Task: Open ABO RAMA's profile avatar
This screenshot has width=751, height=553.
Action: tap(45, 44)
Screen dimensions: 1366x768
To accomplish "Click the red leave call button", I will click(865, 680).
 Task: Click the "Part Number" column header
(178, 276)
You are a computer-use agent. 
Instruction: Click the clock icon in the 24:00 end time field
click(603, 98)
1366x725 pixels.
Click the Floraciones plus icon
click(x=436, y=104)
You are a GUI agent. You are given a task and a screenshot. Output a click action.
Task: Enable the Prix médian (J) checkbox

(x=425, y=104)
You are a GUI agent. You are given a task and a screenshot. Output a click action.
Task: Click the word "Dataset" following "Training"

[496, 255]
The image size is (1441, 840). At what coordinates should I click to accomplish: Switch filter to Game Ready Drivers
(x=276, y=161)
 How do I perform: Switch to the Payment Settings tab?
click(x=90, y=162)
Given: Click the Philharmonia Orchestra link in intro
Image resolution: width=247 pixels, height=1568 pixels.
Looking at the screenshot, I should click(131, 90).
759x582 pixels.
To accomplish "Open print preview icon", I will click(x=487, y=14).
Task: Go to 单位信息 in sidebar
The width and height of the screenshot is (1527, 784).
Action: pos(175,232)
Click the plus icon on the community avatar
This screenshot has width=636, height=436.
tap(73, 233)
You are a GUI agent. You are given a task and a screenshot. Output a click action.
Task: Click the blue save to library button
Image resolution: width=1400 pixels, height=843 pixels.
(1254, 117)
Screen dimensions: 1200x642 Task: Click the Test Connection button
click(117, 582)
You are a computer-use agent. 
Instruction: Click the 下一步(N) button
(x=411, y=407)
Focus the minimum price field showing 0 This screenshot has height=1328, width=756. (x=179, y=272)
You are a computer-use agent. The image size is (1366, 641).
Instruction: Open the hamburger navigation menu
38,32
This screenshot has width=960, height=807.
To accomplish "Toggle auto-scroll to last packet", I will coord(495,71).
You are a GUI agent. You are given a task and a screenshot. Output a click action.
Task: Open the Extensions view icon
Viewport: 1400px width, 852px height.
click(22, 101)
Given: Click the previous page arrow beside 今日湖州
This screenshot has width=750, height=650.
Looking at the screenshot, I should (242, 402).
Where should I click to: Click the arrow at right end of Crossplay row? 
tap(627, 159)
□ □ □ □
## Your task
Reproduce the rows verbatim, starting at the line that contains "Screen dimensions: 1200x642" and ending at the last line of the rows.

## Correct response
Screen dimensions: 1200x642 Task: Click the Test Connection button
click(117, 582)
You are a computer-use agent. 
Instruction: Click the 下一步(N) button
(x=411, y=407)
Focus the minimum price field showing 0 This screenshot has height=1328, width=756. (x=179, y=272)
You are a computer-use agent. The image size is (1366, 641).
Instruction: Open the hamburger navigation menu
38,32
This screenshot has width=960, height=807.
To accomplish "Toggle auto-scroll to last packet", I will coord(495,71).
You are a GUI agent. You are given a task and a screenshot. Output a click action.
Task: Open the Extensions view icon
Viewport: 1400px width, 852px height.
click(22, 101)
Given: Click the previous page arrow beside 今日湖州
This screenshot has width=750, height=650.
Looking at the screenshot, I should (242, 402).
Where should I click to: Click the arrow at right end of Crossplay row? 
tap(627, 159)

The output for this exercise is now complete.